-------- READING TEXT --------

[R-sig-ME] Predictions from zero-inflated or hurdle models

Jarrod Hadfield j.hadfield at ed.ac.uk
Wed Mar 18 07:06:43 CET 2015


Hi,

6/ you are correct - my mistake.


5b/ I'm still not sure what you mean by the uncertainty, but ignoring  
the random effects will result in under prediction. For a Poisson  
log-normal the mean  is  exp(a_1+v_1/2)  rather than  exp(a_1) for the  
standard Poisson.

Cheers,

Jarrod



Quoting Ruben Arslan <rubenarslan at gmail.com> on Tue, 17 Mar 2015  
19:21:06 +0000:

> Hi,
>
> two more questions, sorry.
>
> 6.
> could it be that where you wrote
> normal.evd<-function(x, mu, v){
> exp(-exp(x))*dnorm(x, mu, sqrt(v))
> }
>
> you're not actually passing the variance but the standard deviation? so the
> functions should be
>
> normal.evd<-function(x, mu, sd){
> exp(-exp(x))*dnorm(x, mu, sd)
> }
> normal.zt<-function(x, mu, sd){
> exp(x)/(1-exp(-exp(x)))*dnorm(x, mu, sd)
> }
>
> Because at least in the example, you were taking the square root here
> already: sd_1<-mean(sqrt(m1$VCV[,1]))
> Maybe this was a copy-paste from the source where you do it differently? Or
> I misunderstood...
>
> An addition to question 5:
> 5. When I use the correct inverse link function in my old code, but don't
> do double integration, I do get a "reasonable" amount of uncertainty around
> the reference factor. The predicted means are too low, which I put down to
> this approach ignoring the VCV. I was just wondering how this could happen
> (actually seeing the "reasonable" amount of uncertainty was what made me
> hopeful that my approach might not be entirely wrong).
>
> Best,
>
> Ruben
>
>
> On Tue, Mar 17, 2015 at 7:53 PM Ruben Arslan <rubenarslan at gmail.com> wrote:
>
>> Hi Jarrod,
>>
>> thanks for the extensive reply! This helps a lot, though it sounds like I
>> was hubristic to attempt this myself.
>> I tried using the approach you mapped out in the function gist
>> <https://gist.github.com/rubenarslan/aeacdd306b3d061819a6> I posted. I
>> simply put the pred function in a loop, so that I wouldn't make any
>> mistakes while vectorising and since I don't care about performance at this
>> point.
>>
>> Of course, I have some follow up questions though.. I'm sorry if I'm being
>> a pain, I really appreciate the free advice, but understand of course if
>> other things take precedence.
>>
>> 1. You're not "down with" developing publicly are you? Because I sure
>> would like to test-drive the newdata prediction and simulation functions..
>>
>> 2. Could you make sure that I got this right: "When predictions are to be
>> taken after marginalising the random effects (including the `residual'
>> over-dispersion) it is not possible to obtain closed form expressions."
>> That is basically my scenario, right? In the example I included, I also
>> had a group-level random effect (family). Ore are you talking about the
>> "trait" as the random effect (as in your example) and my scenario is
>> different and I cannot apply the numerical double integration procedure you
>> posted?
>> To be clear about my prediction goal without using language that I might
>> be using incorrectly: I want to show what the average effect in the
>> response unit, number of children, is in my population(s). I have data on
>> whole populations and am using all of it (except individuals that don't
>> have completed fertility yet, because I have yet to find a way to model
>> both zero-inflation and right censoring).

-------- MATERIAL SUPPLIED --------

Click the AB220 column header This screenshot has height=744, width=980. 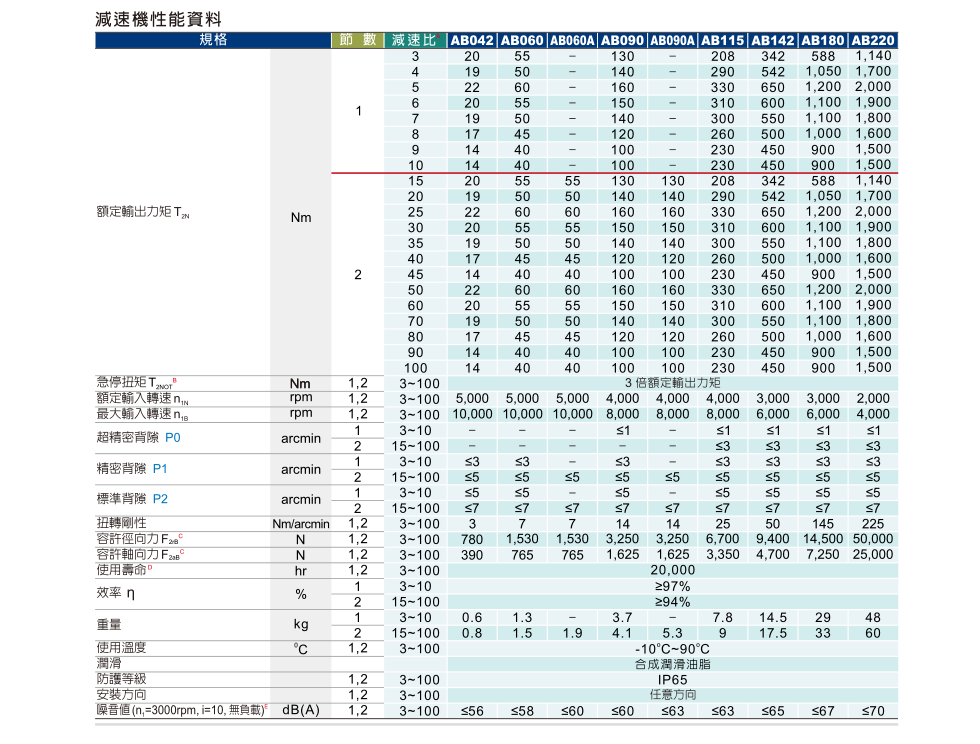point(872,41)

--------
-------- MATERIAL SUPPLIED --------

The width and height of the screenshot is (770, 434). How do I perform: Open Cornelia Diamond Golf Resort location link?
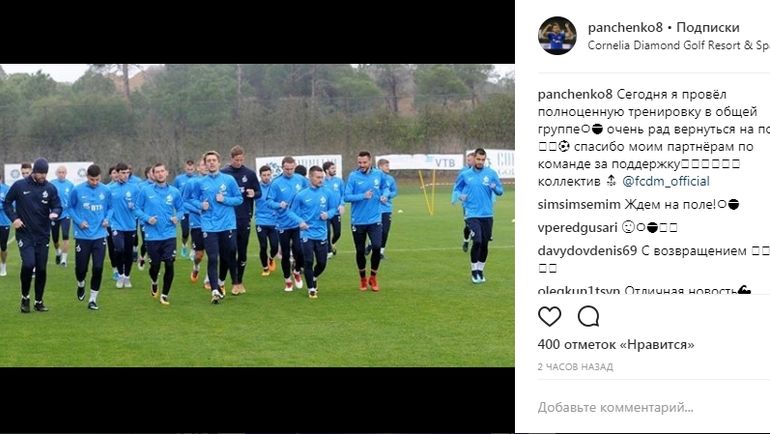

--------

- [SET EXERCISE 1]:
Print the mailing-list thread from "5b/ I'm still" to "standard Poisson.".
- [SET EXERCISE 2]:
In the mailing-list thread, list every distinct R function that the quoted code lines call (not the ones they define).
- [SET EXERCISE 3]:
Answer from the mailing-list thread:
(a) What does the reply give as the mean of a Poisson log-normal?
(b) Which group-level random effect did Ruben include in his example?
(c) Which individuals does Ruben leave out of his data?

- [ANSWER 1]:
5b/ I'm still not sure what you mean by the uncertainty, but ignoring  
the random effects will result in under prediction. For a Poisson  
log-normal the mean  is  exp(a_1+v_1/2)  rather than  exp(a_1) for the  
standard Poisson.

- [ANSWER 2]:
exp, dnorm, sqrt, mean

- [ANSWER 3]:
(a) exp(a_1+v_1/2)
(b) Family
(c) Individuals who don't have completed fertility yet